On the topic of piracy and pricing, Lowery denies the idea that music would be purchased more if it were less expensive, and cites inflation-valued costs of Beatles albums. (They would cost over $40 today, adjusted for inflation.) But the liquification of music is not primarily about price, despite Lowery’s unhappiness with the low cost of music access. The liquification of music is about choice.
The digital asteroids which have hit the music industry — P2P Napster, iTunes Music Store, and streaming — have mainly pulverized the album. Lowery’s mistake is not in his price calculations of music albums. He fails to realize the album is no longer viable — or, if that is premature, the album is at least a fading product category. It is not primarily that consumers want cheap music. They want playlisted music, whether the playlists are hand-built by music subscribers, or curated by free online radio services.

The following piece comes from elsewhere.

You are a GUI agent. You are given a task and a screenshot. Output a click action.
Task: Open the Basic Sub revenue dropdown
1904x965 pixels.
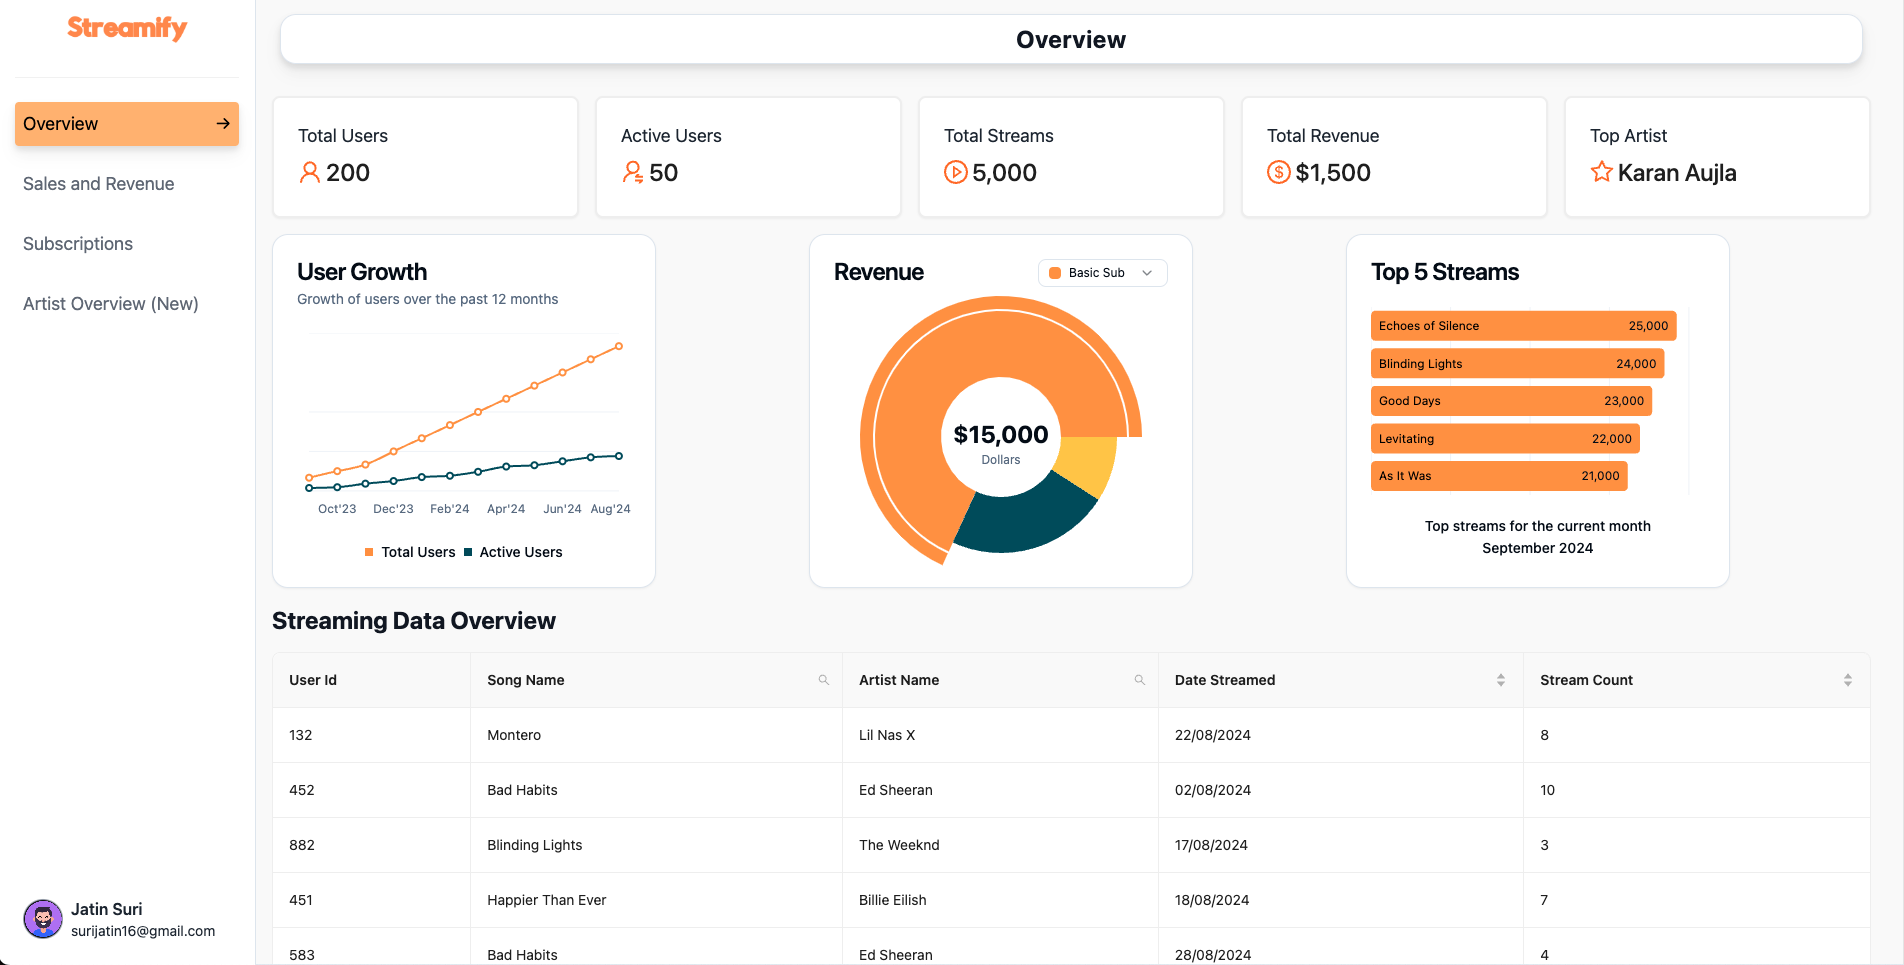point(1102,273)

Lowery’s disregard of that point is illustrated by his condemnation of Spotify’s free-listening service: “An unlimited, non-graduated free tier is a really, really, really bad idea.” Lowery misses a reality — that ad-supported, royalty-paying, non-interactive streaming solves a problem for musicians, while disrupting a portion of the music distribution ecosystem that Lowery ignores: Radio. [NOTE: A reader points out that Spotify’s free service is not non-interactive in the same way as, for example, Pandora. That is true. Spotify does place restrictions on Spotify Free, which might be called semi-interactive.]
Radio’s one-to-many platform easily makes millions of song impressions in days, when it might take streaming’s one-to-one platform months or years. The mismatch is called out when musicians like Bette Midler and Rosanne Cash complain about royalties earned over many months for stream totals that radio can accomplish in a day for a popular artist — and radio does not pay artist royalties (except through occasional direct negotiation).
It is baffling that David Lowery, as a celebrity advocate for musicians, does not focus his lens more on broadcast radio. Here at RAIN we don’t have a dog in the fight over whether radio’s royalty exemption should be changed, but it does seem like Lowery should. Perhaps in David Lowery’s thinking, streaming does not replace radio’s traditional assumed role in selling CDs. But the problem there is not with streaming, it is with CDs in a mobile playlisting market.
Who’s in Control
The music market is not shaped by its content providers. It is driven by consumers and the services they choose. Audiences have reshaped music listening dramatically by choosing technology platforms that leaped ahead of any product R&D produced by music institutions. It is a genie-out-of-the-bottle situation, but not magical. Neither is it criminal (Lowery admires Rosanne Cash’s accusation that streaming is piracy). It is a marketplace at work.